Forces began to deploy on Saturday to border areas, indigenous territories and other affected regions in the Amazon to assist in putting out fires for a month, according to a presidential decree signed on Friday.

The military will “act strongly” to control the wildfires, the former military officer promised as he signed the decree.

The armed forces will collaborate with public security and environmental protection agencies, the decree says.

“The protection of the forest is our duty,” the president said in a televised address on Friday. “We are aware of that and will act to combat deforestation and criminal activities that put people at risk in the Amazon.

“We are a government of zero tolerance for crime, and in the environmental field it will not be different.”

Wildfires raging in the Amazon rainforest have hit a record number this year, with 72,843 fires detected so far by Brazil's space research centre INPE. Fires are an annual occurrence in the Amazon region, but this year has seen an uptick of 83 per cent.

Environmentalists blamed the jump on farmers clearing land for pasture.

Farmers may have had at least tacit encouragement from the firebrand right-wing president, who took power in January.

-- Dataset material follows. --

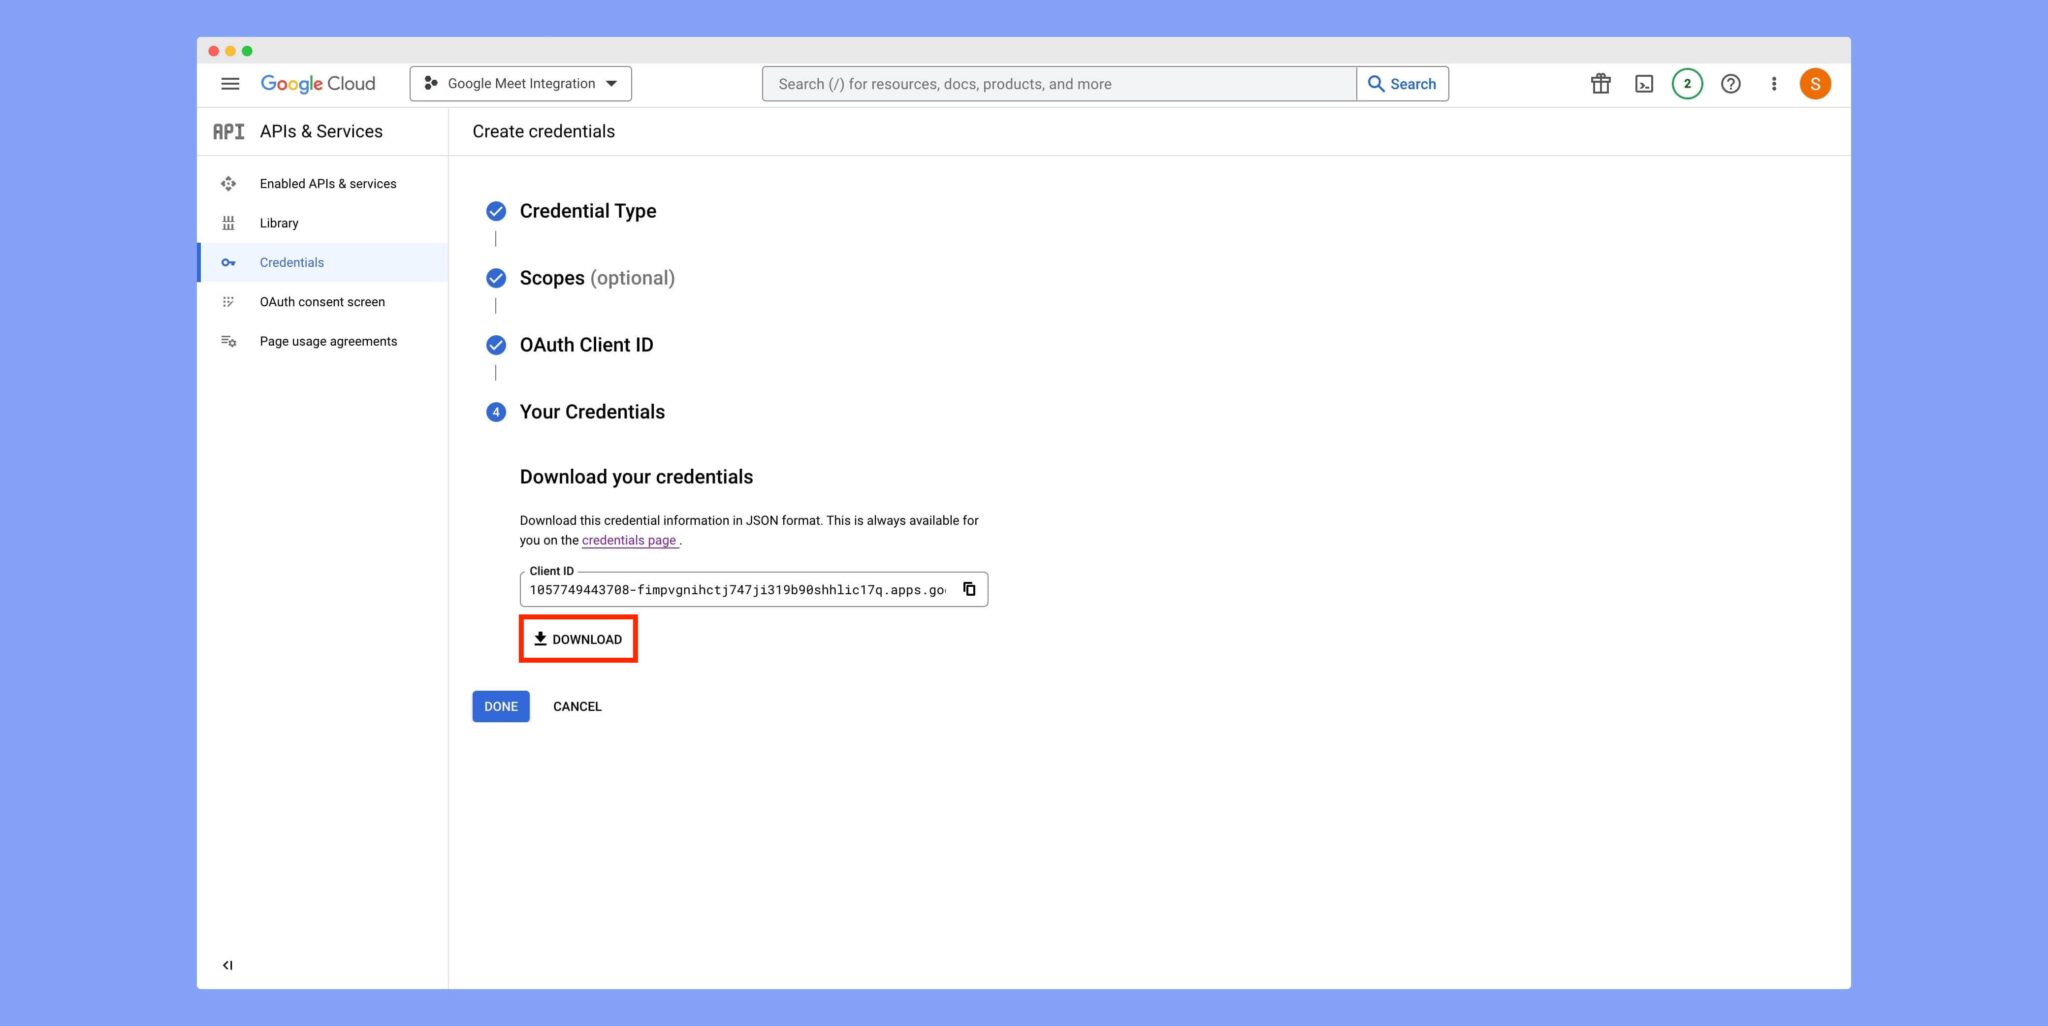Click the Scopes completed checkmark circle
The image size is (2048, 1026).
coord(496,278)
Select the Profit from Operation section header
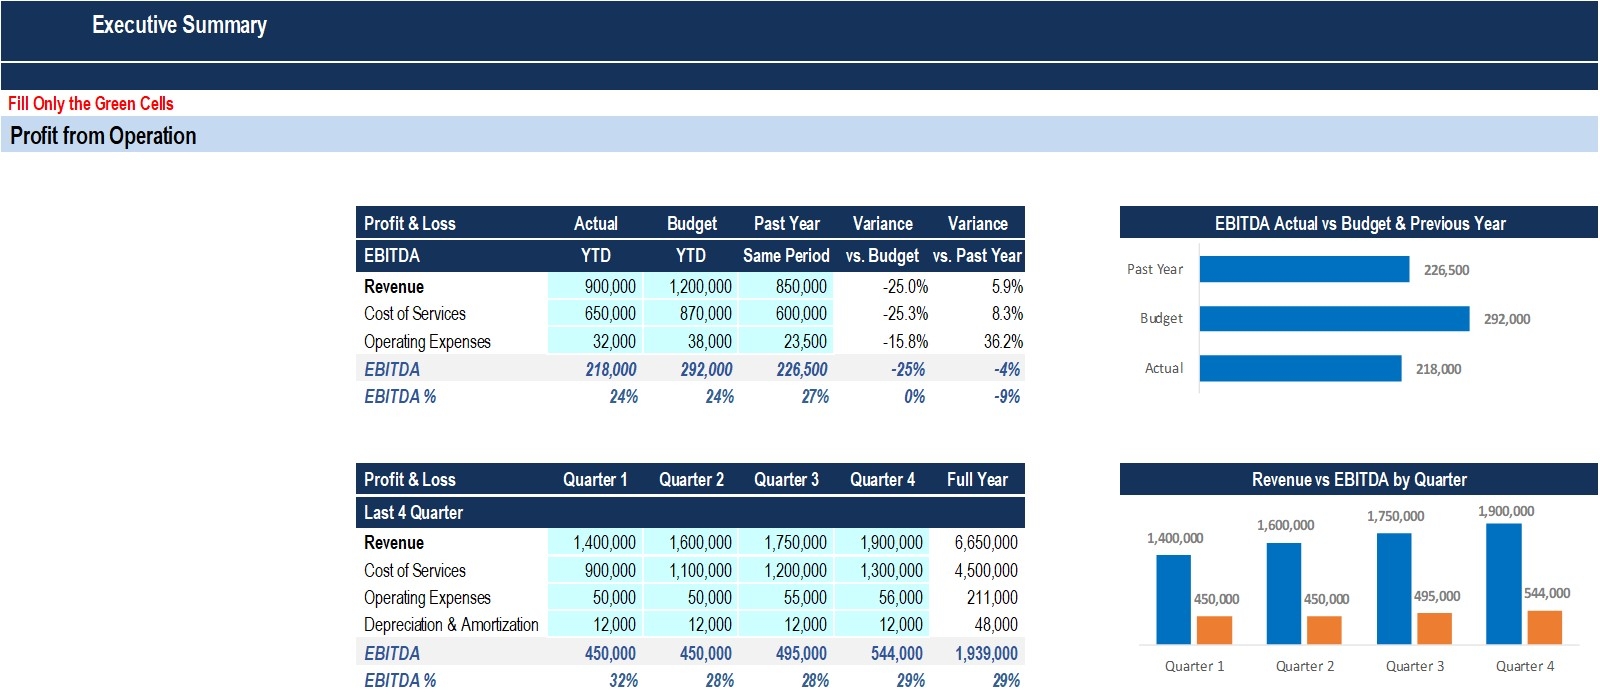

On Wednesday, Mr Bolsonaro blamed non-governmental organisations for the fires.

World leaders have called for action to halt the inferno in the last week, but Mr Bolsonaro said they were using the issue as a political stick to beat him with.

France accused the far-right president of having lied to French leader Emmanuel Macron and threatened to block a European Union trade deal with several South American states, including Brazil. Ireland joined in the threat.

Germany’s Angela Merkel thought the fires as “shocking and threatening,” government spokesman Steffen Seibert said.

US President Donald Trump said his country was “ready to assist” in fighting the many fires across the area.

“Our future Trade prospects are very exciting and our relationship is strong, perhaps stronger than ever before,” Trump tweeted. “I told him if the United States can help with the Amazon Rainforest fires, we stand ready to assist!”  All three world leaders and thier other G7 counterparts agreed to discuss the issue at the group's summit in Biarritz, which began on Saturday evening.

Mr Bolsonaro has previously described rainforest protections as an obstacle to Brazil’s economic development, sparring with critics who note that the Amazon produces vast amounts of oxygen and is considered crucial for efforts to contain climate change.

As the president spoke on Friday, thousands of Brazilians demonstrated in Rio de Janeiro, Sao Paulo and the capital of Brasilia demanding the government announce concrete actions to curb the fires. People also banged pots from their homes, a traditional mode of protest in South America.